While getting started with this Project, I could not find any Clean Architecture implementation that is specifically built for ASP.NET Core 3.1 WebAPI.
Starting with a Clean Architecture in quite Important for the lifetime of your applications. You really don’t want to re-engineer you solutions half-way down the development stages, do you?
Every Major Update will be tagged as versioned Release. Included Features and Changes will be made available within the Release Pages.
- v1.0-preview – Download here
- Make sure you are running on the latest .NET Core SDK (SDK 3.1 and above only). Get the latest one here.
- Visual Studio 2019 ( You can check out my Installation Guide of Visual Studio 2019 Community which is completely Free to use.) Make sure that ASP.NET and web development workload is installed.
- Install the latest DOTNET & EF CLI Tools by using this command – dotnet tool install –global dotnet-ef
- I Recommend that you read Onion Architecture In ASP.NET Core With CQRS – Detailed article to understand this implementation much better. This project is just an Advanced Version of the mentioned article.
- Once you clear with Onion Architecture Implementation, you will also need to be clear with CQRS MediatR Pattern. II have written step-by-step guide on how to implement CQRS using MediatR Library. Read it here.
To get started / check out this Boiler Plate Template for Clean Architecture with ASP.NET Core WebApi, there are quite a few ways. Let’s go through them,
1. Clone the Source Code
Navigate to the Project Repository – https://github.com/iammukeshm/CleanArchitecture.WebApi
Click on the Code -> Download ZIP, as mentioned below. This will download the entire source code for you locally to your machine (OR) Download the Latest Release from here.
Extract the Zip file and navigate to the Root of the WebAPI Project (Not the Solution File). In this directory, open up Power Shell and run the following commands.
Before proceeding do not forget to open up the appsettings.json and change the connection strings / email settings and so on. Note that you can use separation connection strings for both Identity and Application!
dotnet ef database update -Context ApplicationDbContext
dotnet ef database update -Context IdentityContext
dotnet run (OR) Run the Solution using Visual Studio 2019
When you run the application, Swagger Opens up. Here you can find the available endpoint.
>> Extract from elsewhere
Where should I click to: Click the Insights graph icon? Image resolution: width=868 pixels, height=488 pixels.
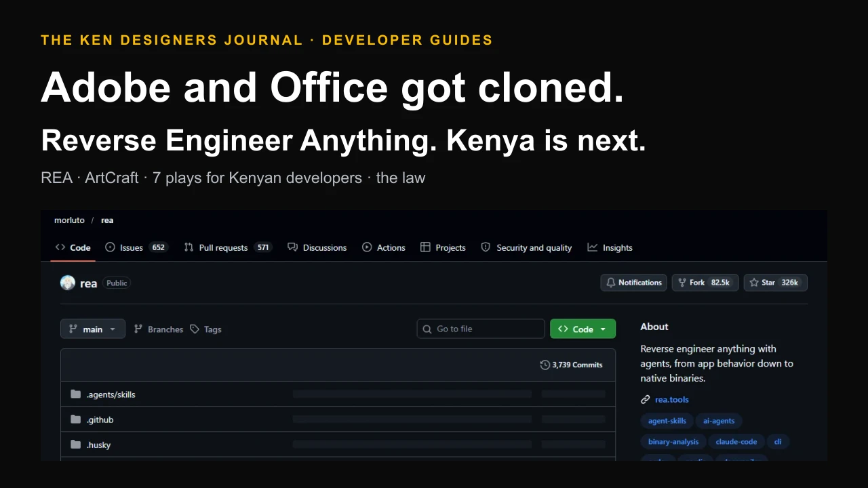tap(593, 247)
2. Using the Visual Studio Project Template
Here is how the Solution Folder Looks like.
The Core Layers will never depend on any other layer. Therefore what we do is that we create interfaces in the Application Layer and these interfaces get implemented in the external layers. This is also known and DIP or Dependency Inversion Principle.
It is also important to note that these layers are .NET Standard 2.1 Libraries. This is so because we need to make these layers as comptatible as possible with other projects. Let’s say tommorow your client wants a .NET 4.7 Solutions (quite unlikely though) with the near-same business logics. At such scenarios, .NET Standard Libraries will be of great help.
All the Entities and the most common models are available here. Note that this Layer will NEVER depend on anything else.
Interfaces, CQRS Features, Exceptions, Behaviors are available here.
Whenever there is a requirement to communicate with an external source, we implement it on the Infrastructure Layer. For example, Database or other Services will be included here. To make the separation more visible, We will maintain further sub projects with the naming convention as ‘Infrastructure.xxxxxx’ where xxxxxx is the actual Point of Concern.
In this implementation, we will make use of the already AWESOME Microsoft Identity. Let’s seperate the User Managment Database from the Main Application Database. This is made possible by multiple – DbContext Classes in each of the required Infrastructure Project
An Application Specific Database will be maintained. This is to ensure that there is no relation between the DBContext classes of Application and the Identity.
Now, there are some services that are common to the other Infrastructure Layers and has the possibility of use in nearly all the Infrastructure Layers. This includes Mail Service, Date Time Service and so on. Thus it is a better Idea to have a shared Infrastructure project as well.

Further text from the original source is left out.